I wanted to title this post “There’s nothing worth doing that isn’t worth doing again after someone else has done a crappy job of it”, but I realized that was shockingly uncharitable. Many people have mashed these two songs together. It seems like a right of passage for aspiring mashup DJs. YouTube is rife with examples. So I’m not exactly breaking ground here. But this was an exercise worth posting for two reasons:

  1. It really is a great combination and I’m pleased with the results.
  2. I used wave inversion to good effect and I feel like that’s worth documenting.

Culture Beat vs Snap! “Mr. Vain is a Dancer” (Download)

As for #1, that’s pretty self-explanatory. It’s a good mix, the songs are basically the same in structure, and I feel like I brought them together in a harmony that’s lacking from most of what I’ve been able to find on YouTube and elsewhere.

As for #2? That’s the fun bit. What’s wave inversion, how did I use it, and so what?
Wave inversion is simple: If you take a wave file, invert it, then mix it with itself, it cancels itself out and the result is silence. This is how many people can create high quality acapellas. They take an instrumental version of a song, invert the wave, then mix it with the vocal version of the song. The result is that the difference between the instrumental and vocal versions remains: just the vocals. Now, this technique only works if both files are from the same source quality, preferably CD/FLAC/AAC lossless quality.

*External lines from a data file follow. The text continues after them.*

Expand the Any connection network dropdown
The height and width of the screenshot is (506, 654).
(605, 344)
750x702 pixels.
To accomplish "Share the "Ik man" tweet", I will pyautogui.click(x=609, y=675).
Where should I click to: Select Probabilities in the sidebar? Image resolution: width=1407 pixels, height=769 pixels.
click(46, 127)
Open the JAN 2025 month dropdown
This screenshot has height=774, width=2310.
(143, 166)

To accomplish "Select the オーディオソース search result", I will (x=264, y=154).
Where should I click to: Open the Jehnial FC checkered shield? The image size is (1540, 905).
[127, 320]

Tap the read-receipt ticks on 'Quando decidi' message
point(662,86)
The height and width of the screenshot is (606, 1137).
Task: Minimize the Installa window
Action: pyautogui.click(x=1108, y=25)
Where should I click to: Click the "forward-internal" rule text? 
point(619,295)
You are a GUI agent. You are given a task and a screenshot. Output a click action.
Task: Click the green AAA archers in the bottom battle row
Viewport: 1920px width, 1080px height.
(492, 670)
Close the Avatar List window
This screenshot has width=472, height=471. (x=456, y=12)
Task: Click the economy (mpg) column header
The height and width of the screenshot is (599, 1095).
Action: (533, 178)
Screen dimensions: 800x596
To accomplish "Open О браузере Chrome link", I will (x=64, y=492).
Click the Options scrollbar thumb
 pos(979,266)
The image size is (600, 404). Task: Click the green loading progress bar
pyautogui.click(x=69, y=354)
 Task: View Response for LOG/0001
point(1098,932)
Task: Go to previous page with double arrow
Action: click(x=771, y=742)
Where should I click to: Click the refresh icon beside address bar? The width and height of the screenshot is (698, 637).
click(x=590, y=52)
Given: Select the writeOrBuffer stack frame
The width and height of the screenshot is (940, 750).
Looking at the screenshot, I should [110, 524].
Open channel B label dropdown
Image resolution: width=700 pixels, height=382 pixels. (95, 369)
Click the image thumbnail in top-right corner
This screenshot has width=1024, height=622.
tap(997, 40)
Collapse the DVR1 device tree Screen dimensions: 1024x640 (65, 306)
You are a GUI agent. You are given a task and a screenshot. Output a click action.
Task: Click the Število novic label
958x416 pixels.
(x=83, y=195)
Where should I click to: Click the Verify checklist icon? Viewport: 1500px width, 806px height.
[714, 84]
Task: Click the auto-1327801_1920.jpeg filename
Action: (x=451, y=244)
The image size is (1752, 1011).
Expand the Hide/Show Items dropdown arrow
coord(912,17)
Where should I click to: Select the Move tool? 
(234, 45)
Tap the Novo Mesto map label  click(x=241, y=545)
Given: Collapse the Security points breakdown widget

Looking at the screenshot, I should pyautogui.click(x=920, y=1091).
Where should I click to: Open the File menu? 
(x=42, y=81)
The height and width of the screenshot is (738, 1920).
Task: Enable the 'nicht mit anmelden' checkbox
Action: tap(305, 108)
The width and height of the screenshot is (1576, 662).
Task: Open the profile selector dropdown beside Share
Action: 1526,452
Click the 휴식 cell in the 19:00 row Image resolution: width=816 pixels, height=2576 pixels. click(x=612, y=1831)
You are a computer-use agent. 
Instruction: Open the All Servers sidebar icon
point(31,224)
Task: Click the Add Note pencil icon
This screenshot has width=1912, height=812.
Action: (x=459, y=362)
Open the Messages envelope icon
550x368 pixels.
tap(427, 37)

There are many variables that factor into whether or not this works, but that’s the basic gist.

I’ve been aware of this technique for some time, and have used it to some minor success with certain projects. What’s so different about this project then? Simple. I used a subset of a sample to delete a specific sound, rather than using a full-range sample to delete multiple instruments. By using the frequency lasso tool in Audition, I was able to select the kick drum sound from Rhythm Is A Dancer. I then copied that selection to a new file, inverted it, then applied it to every instance of a kick drum that I wanted to delete.

It was tedious. First I would copy the inverted sample near a kick sound I wanted to remove. Then I’d try to align the samples based on the waveform. Listen to the single kick. Nudge the sample. Listen again. Move on  or keep nudging. Some kicks were easy. Some were recalcitrant. It just took a ton of time to get everything aligned, though honestly not as much as I was expecting when I started my experiment. Eventually, I had all the samples I needed with the kick essentially deleted.

I wanted the kick from Mr Vain to be the only kick in the resulting mix. Layering kicks over kicks just creates a spike in the waveform. Trying to filter out the bass frequencies of the kick just affects other areas of the track that I wanted to leave intact. Removing the kick, and only the kick, was the best course and it worked beautifully.

Anyways, it was a fun learning experience, and I feel like it’s a useful technique I will start applying to other projects as they arise. I may even go back to older projects and see if it’s something I can use to clean them up. For now, I hope you enjoy my take on this popular mashup.